#### Document ####

In the 1864 Boston directory we find him listed as treasurer of the Bear Valley Coal Co., and the North Mountain Coal Co., with an office at 38 City Exchange. This association with the coal business continued with changes unimportant to our story through the directories until 1877, in which year the name is dropped from the Boston directory, not to reappear until the directory of 1880, where he is listed at "Herald Building, watches and timers." This was apparently the sales office. The Newton directory of 1877 drops its previous listing of coal after Mr. Fowle's name and first mentions the Auburndale Watch Co.[21] In 1866 Mr. Fowle established his home, Tanglewood, in Auburndale, a village in Newton not far from his boyhood home at West Newton and on the bank of the Charles River about two miles upstream from the Waltham Watch Co. He served the town of Newton as selectman from 1869 through 1871, was an alderman in 1877, and mayor in 1878 and 1879.[22]

William Atherton Wales of New York is credited with introducing Mr. Fowle to the Hopkins watch. No clue has come to light on what connection there was between Hopkins and Wales, who had been a partner in the large watch-importing house of Giles, Wales and Co., in New York and later a large stockholder in the United States Watch Co. of Marion, New Jersey, which had only ceased operation in 1874. A patent[23] had been issued to Fayette S. Giles of New York, the leading figure in the United States Watch Co., for an improvement in stem-winding watches. This had presumably been available to his company. In this winding mechanism a crown pinion driven by a clutch on the stem engages with a large ring gear, having 110 internal teeth, which in turn drives a gear on the barrel arbor. The author has seen no watch, except the patent model,[24] containing this device, but the pillar plate of many of the United States Watch Co. movements were cut out, apparently to receive this ring gear.

####

**Task instructions**
1. Return the full passage on Mr. Fowle's coal and watch ventures without any changes.
2. Retype, unchanged, only the lines of the entries below from the line with "Switch to the 发送物品 tab" up to and including the line with "point(298,9)".

#### Material shown ####

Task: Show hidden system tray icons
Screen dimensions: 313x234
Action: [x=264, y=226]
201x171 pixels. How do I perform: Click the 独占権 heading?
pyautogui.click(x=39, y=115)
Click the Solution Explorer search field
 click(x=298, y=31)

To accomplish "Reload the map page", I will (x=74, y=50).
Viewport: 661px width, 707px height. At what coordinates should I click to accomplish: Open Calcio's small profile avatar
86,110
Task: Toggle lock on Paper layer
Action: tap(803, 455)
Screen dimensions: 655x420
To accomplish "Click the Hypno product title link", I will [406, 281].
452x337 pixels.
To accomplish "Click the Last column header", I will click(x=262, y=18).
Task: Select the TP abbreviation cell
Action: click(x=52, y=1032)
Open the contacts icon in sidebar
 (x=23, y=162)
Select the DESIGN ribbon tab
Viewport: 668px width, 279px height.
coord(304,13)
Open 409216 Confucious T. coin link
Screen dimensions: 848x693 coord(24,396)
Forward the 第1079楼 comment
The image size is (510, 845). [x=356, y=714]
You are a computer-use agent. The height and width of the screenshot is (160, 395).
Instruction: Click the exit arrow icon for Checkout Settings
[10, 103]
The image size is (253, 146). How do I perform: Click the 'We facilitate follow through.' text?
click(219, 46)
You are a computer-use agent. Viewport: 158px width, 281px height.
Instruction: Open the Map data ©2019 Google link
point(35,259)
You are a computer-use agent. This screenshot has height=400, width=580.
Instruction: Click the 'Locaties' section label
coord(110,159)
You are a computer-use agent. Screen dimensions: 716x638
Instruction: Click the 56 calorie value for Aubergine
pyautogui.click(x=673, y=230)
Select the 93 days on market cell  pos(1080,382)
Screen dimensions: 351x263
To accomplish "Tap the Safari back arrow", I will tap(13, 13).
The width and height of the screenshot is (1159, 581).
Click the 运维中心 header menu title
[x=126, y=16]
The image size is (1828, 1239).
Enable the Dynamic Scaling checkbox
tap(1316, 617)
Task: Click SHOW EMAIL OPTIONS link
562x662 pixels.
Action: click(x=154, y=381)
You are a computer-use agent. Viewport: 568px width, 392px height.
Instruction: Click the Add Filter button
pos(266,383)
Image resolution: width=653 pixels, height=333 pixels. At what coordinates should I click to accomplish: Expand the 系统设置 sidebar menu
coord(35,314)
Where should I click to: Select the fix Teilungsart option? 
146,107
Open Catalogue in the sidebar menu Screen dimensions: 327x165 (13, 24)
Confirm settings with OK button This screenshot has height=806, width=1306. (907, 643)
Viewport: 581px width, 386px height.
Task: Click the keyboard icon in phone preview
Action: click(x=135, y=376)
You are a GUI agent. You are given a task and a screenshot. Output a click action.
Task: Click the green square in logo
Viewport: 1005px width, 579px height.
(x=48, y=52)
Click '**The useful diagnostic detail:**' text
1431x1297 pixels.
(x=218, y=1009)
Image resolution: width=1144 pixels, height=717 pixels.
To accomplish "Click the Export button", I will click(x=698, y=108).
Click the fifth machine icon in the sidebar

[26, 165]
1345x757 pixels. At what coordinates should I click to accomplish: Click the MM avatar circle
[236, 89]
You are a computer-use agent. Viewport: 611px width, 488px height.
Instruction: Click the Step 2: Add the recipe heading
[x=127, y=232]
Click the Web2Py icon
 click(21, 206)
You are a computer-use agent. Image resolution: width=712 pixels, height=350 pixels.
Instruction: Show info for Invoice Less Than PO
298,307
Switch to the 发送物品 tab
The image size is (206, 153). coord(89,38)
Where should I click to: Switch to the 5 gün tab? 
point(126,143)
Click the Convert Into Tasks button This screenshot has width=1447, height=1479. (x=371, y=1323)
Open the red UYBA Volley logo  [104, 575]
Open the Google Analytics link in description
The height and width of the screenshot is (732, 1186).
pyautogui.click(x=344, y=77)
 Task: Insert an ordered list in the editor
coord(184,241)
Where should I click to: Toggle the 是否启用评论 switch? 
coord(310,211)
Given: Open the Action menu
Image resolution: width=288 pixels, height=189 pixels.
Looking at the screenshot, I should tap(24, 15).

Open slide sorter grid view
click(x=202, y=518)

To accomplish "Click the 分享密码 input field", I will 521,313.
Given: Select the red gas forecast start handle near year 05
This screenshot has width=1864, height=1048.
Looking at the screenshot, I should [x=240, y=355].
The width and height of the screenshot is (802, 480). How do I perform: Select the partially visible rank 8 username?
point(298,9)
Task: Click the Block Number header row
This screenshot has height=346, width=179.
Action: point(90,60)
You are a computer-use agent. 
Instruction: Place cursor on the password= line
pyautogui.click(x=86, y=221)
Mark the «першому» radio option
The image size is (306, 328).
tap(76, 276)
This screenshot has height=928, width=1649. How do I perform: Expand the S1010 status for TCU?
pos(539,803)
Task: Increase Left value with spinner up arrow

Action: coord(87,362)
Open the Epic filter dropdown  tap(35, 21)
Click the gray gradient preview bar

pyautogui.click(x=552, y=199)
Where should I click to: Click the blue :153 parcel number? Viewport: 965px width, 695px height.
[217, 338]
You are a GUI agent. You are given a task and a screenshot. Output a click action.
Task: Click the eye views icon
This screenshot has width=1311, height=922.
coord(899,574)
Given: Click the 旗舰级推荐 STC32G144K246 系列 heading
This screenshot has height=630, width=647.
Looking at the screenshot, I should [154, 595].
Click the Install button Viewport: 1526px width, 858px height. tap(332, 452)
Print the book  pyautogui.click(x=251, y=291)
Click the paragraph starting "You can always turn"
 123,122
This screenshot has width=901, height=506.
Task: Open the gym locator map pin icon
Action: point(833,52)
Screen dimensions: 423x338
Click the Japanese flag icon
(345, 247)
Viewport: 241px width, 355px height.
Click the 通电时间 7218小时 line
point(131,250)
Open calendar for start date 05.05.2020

####

**Expected outputs**
1.
In the 1864 Boston directory we find him listed as treasurer of the Bear Valley Coal Co., and the North Mountain Coal Co., with an office at 38 City Exchange. This association with the coal business continued with changes unimportant to our story through the directories until 1877, in which year the name is dropped from the Boston directory, not to reappear until the directory of 1880, where he is listed at "Herald Building, watches and timers." This was apparently the sales office. The Newton directory of 1877 drops its previous listing of coal after Mr. Fowle's name and first mentions the Auburndale Watch Co.[21] In 1866 Mr. Fowle established his home, Tanglewood, in Auburndale, a village in Newton not far from his boyhood home at West Newton and on the bank of the Charles River about two miles upstream from the Waltham Watch Co. He served the town of Newton as selectman from 1869 through 1871, was an alderman in 1877, and mayor in 1878 and 1879.[22]

William Atherton Wales of New York is credited with introducing Mr. Fowle to the Hopkins watch. No clue has come to light on what connection there was between Hopkins and Wales, who had been a partner in the large watch-importing house of Giles, Wales and Co., in New York and later a large stockholder in the United States Watch Co. of Marion, New Jersey, which had only ceased operation in 1874. A patent[23] had been issued to Fayette S. Giles of New York, the leading figure in the United States Watch Co., for an improvement in stem-winding watches. This had presumably been available to his company. In this winding mechanism a crown pinion driven by a clutch on the stem engages with a large ring gear, having 110 internal teeth, which in turn drives a gear on the barrel arbor. The author has seen no watch, except the patent model,[24] containing this device, but the pillar plate of many of the United States Watch Co. movements were cut out, apparently to receive this ring gear.

2.
Switch to the 发送物品 tab
The image size is (206, 153). coord(89,38)
Where should I click to: Switch to the 5 gün tab? 
point(126,143)
Click the Convert Into Tasks button This screenshot has width=1447, height=1479. (x=371, y=1323)
Open the red UYBA Volley logo  [104, 575]
Open the Google Analytics link in description
The height and width of the screenshot is (732, 1186).
pyautogui.click(x=344, y=77)
 Task: Insert an ordered list in the editor
coord(184,241)
Where should I click to: Toggle the 是否启用评论 switch? 
coord(310,211)
Given: Open the Action menu
Image resolution: width=288 pixels, height=189 pixels.
Looking at the screenshot, I should tap(24, 15).

Open slide sorter grid view
click(x=202, y=518)

To accomplish "Click the 分享密码 input field", I will 521,313.
Given: Select the red gas forecast start handle near year 05
This screenshot has width=1864, height=1048.
Looking at the screenshot, I should [x=240, y=355].
The width and height of the screenshot is (802, 480). How do I perform: Select the partially visible rank 8 username?
point(298,9)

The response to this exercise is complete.